▸ ABOUT THIS EXERCISE: Exact repetition, pictures omitted: give every record below again.
◆ ◆ ◆ ◆
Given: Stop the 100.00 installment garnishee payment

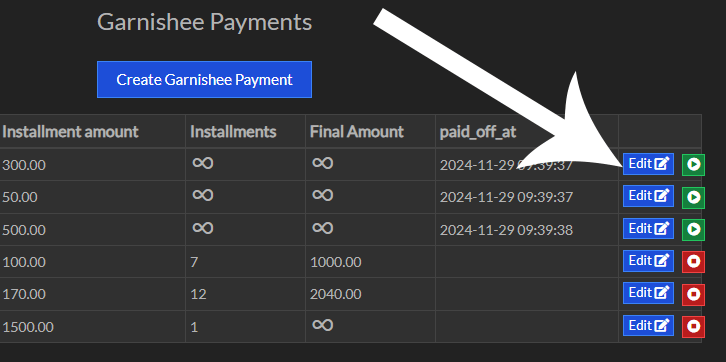Looking at the screenshot, I should click(x=693, y=262).
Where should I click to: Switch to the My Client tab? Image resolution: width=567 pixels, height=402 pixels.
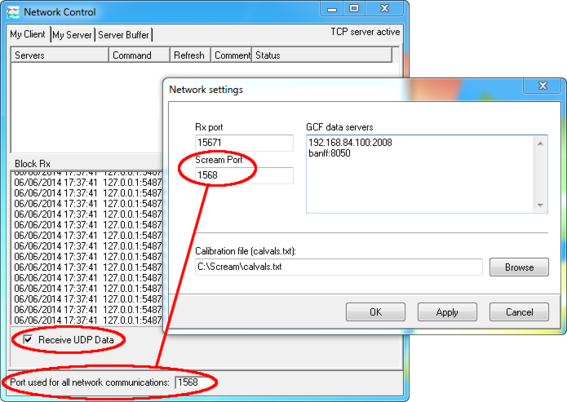28,34
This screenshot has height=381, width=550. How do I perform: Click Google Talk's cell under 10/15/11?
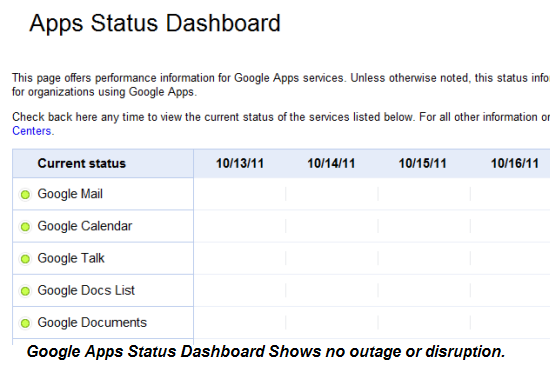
◆ ◆ ◆ ◆
▸ SOLUTION FOR THIS TASK:
Given: Stop the 100.00 installment garnishee payment

Looking at the screenshot, I should click(x=693, y=262).
Where should I click to: Switch to the My Client tab? Image resolution: width=567 pixels, height=402 pixels.
28,34
This screenshot has height=381, width=550. How do I perform: Click Google Talk's cell under 10/15/11?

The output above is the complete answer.